Wien, eine Stadt im Aufwind – klimafreundliche Investitionen rechnen sich
Wien anno 1973: Ein Riesenloch klafft am Karlsplatz und läutet den Beginn der Wiener U-Bahn Bauarbeiten ein. Fußgängerzonen sind schon in Planung, die nach Beendigung der Aufgrabungen viele Autostraßen ersetzen sollen. Proteste der Kaufleute machen die Runde: Wer kommt schon ohne Auto zum Einkaufen in die City?

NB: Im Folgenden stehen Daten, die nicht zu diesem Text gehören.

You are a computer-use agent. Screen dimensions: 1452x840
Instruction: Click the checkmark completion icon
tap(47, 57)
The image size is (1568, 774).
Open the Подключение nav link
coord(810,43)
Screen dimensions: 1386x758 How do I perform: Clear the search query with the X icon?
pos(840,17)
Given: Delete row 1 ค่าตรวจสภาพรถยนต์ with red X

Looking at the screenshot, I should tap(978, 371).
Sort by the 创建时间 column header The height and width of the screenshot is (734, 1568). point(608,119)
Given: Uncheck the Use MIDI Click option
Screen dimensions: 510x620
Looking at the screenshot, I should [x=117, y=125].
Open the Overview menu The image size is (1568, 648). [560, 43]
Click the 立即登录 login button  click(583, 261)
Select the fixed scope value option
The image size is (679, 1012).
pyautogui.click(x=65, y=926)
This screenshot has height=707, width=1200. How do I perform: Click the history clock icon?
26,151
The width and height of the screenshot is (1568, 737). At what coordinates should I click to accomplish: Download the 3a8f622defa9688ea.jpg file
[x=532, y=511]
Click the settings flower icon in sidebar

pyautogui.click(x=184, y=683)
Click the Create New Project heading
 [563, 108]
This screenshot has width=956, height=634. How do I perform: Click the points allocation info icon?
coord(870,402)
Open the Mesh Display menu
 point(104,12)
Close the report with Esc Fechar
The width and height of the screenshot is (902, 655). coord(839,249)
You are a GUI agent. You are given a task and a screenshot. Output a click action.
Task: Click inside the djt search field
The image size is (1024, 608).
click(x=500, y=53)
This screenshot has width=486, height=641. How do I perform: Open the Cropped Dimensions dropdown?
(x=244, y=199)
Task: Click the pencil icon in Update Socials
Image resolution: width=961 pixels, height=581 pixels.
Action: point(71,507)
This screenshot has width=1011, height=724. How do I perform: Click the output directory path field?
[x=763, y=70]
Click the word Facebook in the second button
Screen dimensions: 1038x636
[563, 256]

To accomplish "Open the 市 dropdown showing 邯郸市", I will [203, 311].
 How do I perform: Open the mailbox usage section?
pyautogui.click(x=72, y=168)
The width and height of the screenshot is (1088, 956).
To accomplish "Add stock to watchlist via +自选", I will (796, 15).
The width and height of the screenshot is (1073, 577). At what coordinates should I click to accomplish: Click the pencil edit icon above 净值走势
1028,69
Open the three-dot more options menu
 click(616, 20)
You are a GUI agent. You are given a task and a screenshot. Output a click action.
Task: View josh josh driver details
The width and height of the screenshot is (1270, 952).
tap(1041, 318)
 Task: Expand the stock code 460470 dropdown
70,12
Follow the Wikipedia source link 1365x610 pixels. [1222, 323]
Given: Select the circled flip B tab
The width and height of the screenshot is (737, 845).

Händlersterben wird prophezeit.
Ich erinnere mich an unsere Firmung im Stephansdom: Mit dem Auto fuhr unser Firmpate bis vor das Riesentor des Doms - und parkte gleich daneben. Heute unvorstellbar.
Konnte die Idee mit den geplanten Fußgängerzonen gut gehen? Es funktionierte, und wie! Die unzähligen Baumpflanzungen und die Möglichkeit, gehsteigfrei von von Geschäft zu Geschäft zu schlendern, sorgten für ein völlig neues Einkaufsflair und entschädigten den Verlust von Parkplätzen, die man nun nicht mehr benötigte. Es gab ja bereits die U-Bahn.
Heute sind Fußgängerzonen für Wirtschaft, Tourismus und Flanieren aus Wien nicht mehr wegzudenken. Vor allem mit der neu entstandenen Wiener-Beisl-Szene und den zig über die Stadt verteilten Gastro Hotspots steht Wien Matropolen wie Paris und London um nichts mehr nach.
Aha-Erlebnis 1975 an der Uni: Aus der Sicht von Stadtentwicklungsplanern wird Wien nicht unbedingt als Brückenstadt, ja nicht einmal als Flussstadt eingestuft. Schock! Denkt man aber an den damaligen Handelskai mit seinen alten Lagerhäusern, keine Rad- und Spazierwege, wenn man vom alten Treppelweg absieht, praktisch keine Infrastruktur und regelmäßig überschwemmt, so kann man die seinerzeitige Einschätzung schon nachvollziehen. Das jenseitige Donauufer war um nichts besser: Das breite Überschwemmungsgebiet trennte Wien eher als dass es die Stadt miteinander verband. Transdanubien war weit weg. Das Leben am Fluss spielte sich eigentlich nur an der beliebten alten Donau ab.
Mit dem Bau der Donauinsel von 1972 bis 1988 wuchs Wien dann langsam wirklich zusammen und entwickelte sich zu einer echten Brückenstadt, nicht nur weil mit Tangente und Brigittenauer Brücke zwei Donauquerungen hinzu kamen. Aus dem unattraktiven Überschwemmungsgebiet wurde eine elegante grüne Insel mit viel Baumbestand und unzähligen neuen Freizeitangeboten für die Wiener Bevölkerung. Öffentliche Anbindung, viel Grün und Infrastruktur hauchten dem Donauareal mit Insel und schönen Ufern neues Leben ein.
Wie konnte Wien solange ohne all dem auskommen?
Comments 1
Christian Pfleger
@Donauinsel: Wien ist seit der Fertigstellung der Donauinsel - im Gegensatz zu Niederösterreich oder Donaustädten wie Prag oder Dresden - von schweren Hochwasserschäden verschont geblieben.
Ich kann mich noch gut erinnern, wie massiv die ÖVP gegen die Errichtung der Donauinsel gewettert hat. 1973 war der Baubeginn der Donauinsel der Anlass für die Aufkündigung der rot-schwarzen Koalition in Wien durch die ÖVP.